What is wrong with people? They live in fantasies. I was talking to a friend who is "eclectic" to put it mildly. I was explaining why it was so wrong that someone she knows was using White Buffalo Calf Woman as one of her deities in her "pantheon.
I started wondering how non-Natives would even get the idea to try this. So I did some looking around. I think I have found one of the ways this misappropriation of White Buffalo Calf Woman started. Here is a book by a white author that makes some rather offensive claims:
http://www.llewellyn.com/product.php?ean=9781567184631Goddess Companion - Daily Meditations on the Goddess
"Now you can turn every day into a day dedicated to the goddess and your own personal spiritual evolution, when you get The Goddess Companion by Patricia Monaghan."
"This spirit-nourishing collection of 366 authentic goddess prayers, invocations, chants, and songs was culled from dozens of diverse eras and cultures."
"·Each is illuminated by readings about the ancient quote that offer rich material for reflection, inspiration, and bliss
·Explore
the goddess as envisioned by 68 different cultures throughout the ages—including
the Americas, classical Greece and Rome, Asia, ancient Sumeria and Babylonia, Europe, the Middle East, and Africa
·Find prayers that encompass nearly 130 aspects of the goddess, from Aida Weydo and Amaterasu to
White Buffalo Calf Woman and Zemyna."
Obviously, this is pretty shocking. So I looked further into the author's history. All it really took was googling her name plus "White Buffalo Calf Woman" or "White Buffalo Woman". The author has been selling altered and misinterpreted versions of Native stories since 1981 at the least. I have here a copy of her "Book of Goddesses and Heroines" from 1981. And it not only includes WBCW, but terrible renditions of stories from a number of other Indigenous cultures. In some cases, she has the wrong Nation of origin for the story. In others, she has a story that's almost right, but it's ascribed to the wrong spirit. In all of them she changes key details. She shouldn't be selling these stories, let alone her own changes to them, in the first place.

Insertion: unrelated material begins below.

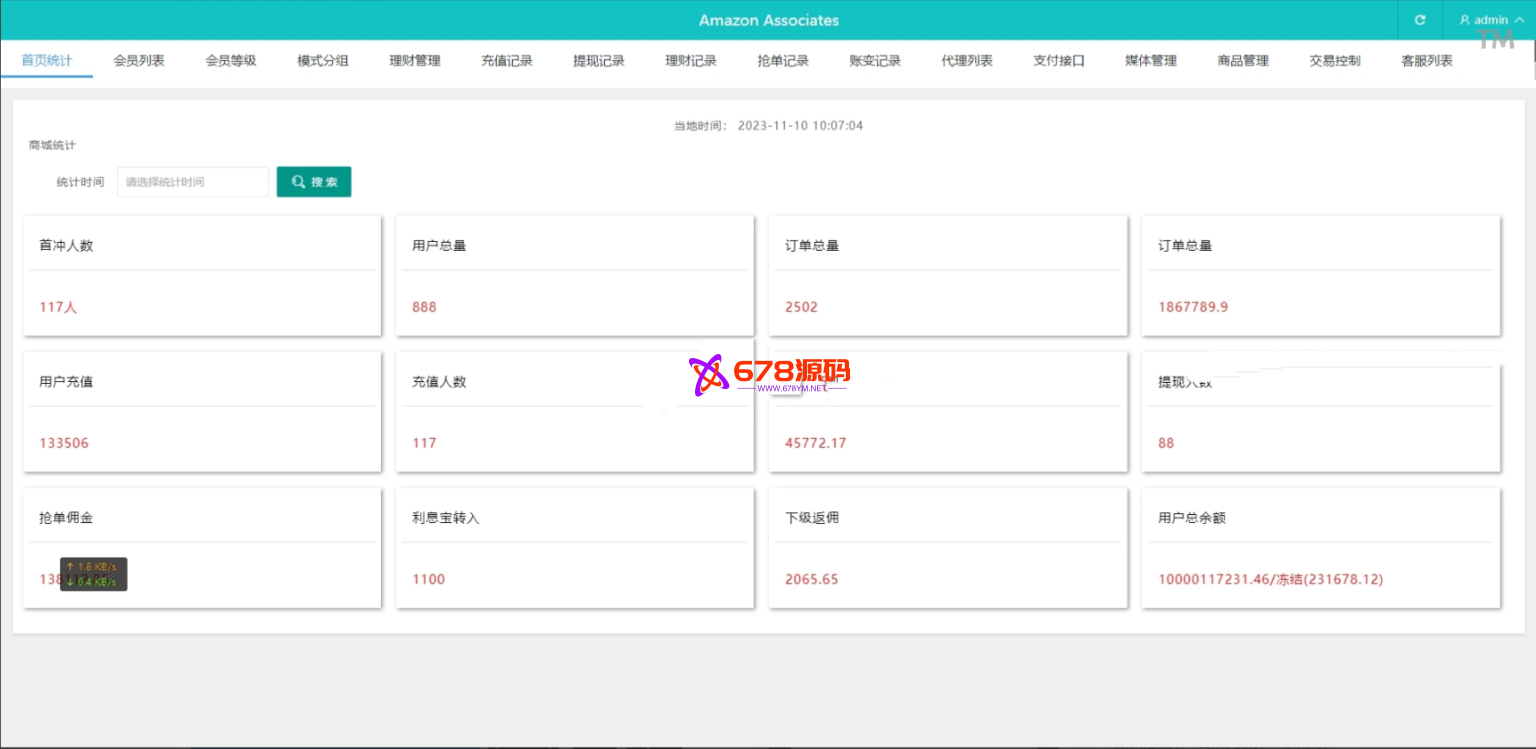This screenshot has width=1536, height=749.
Task: Open the 会员列表 tab
Action: [x=139, y=61]
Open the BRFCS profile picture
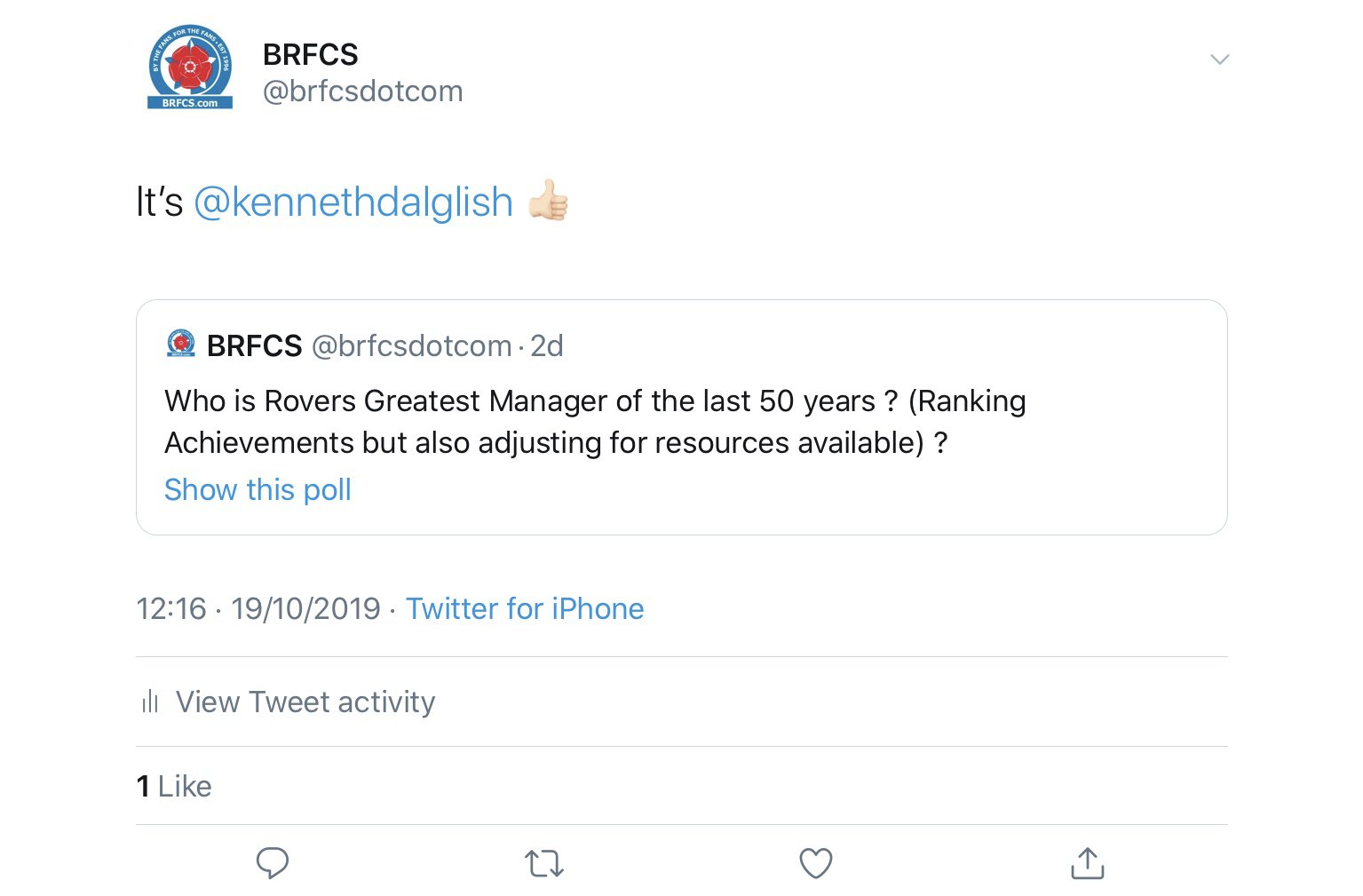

I don't know if Monaghan also tries to sell ceremony, but isn't it wrong for her to sell books with twisted misappropriations of Native stories, along with allegedly traditional "prayers, invocations, chants and songs" and suggestions for people to create their own ceremonies based on these stolen or imagined fragments? Isn't that how lots of the frauds we list here got started? Maybe this author needs her own thread.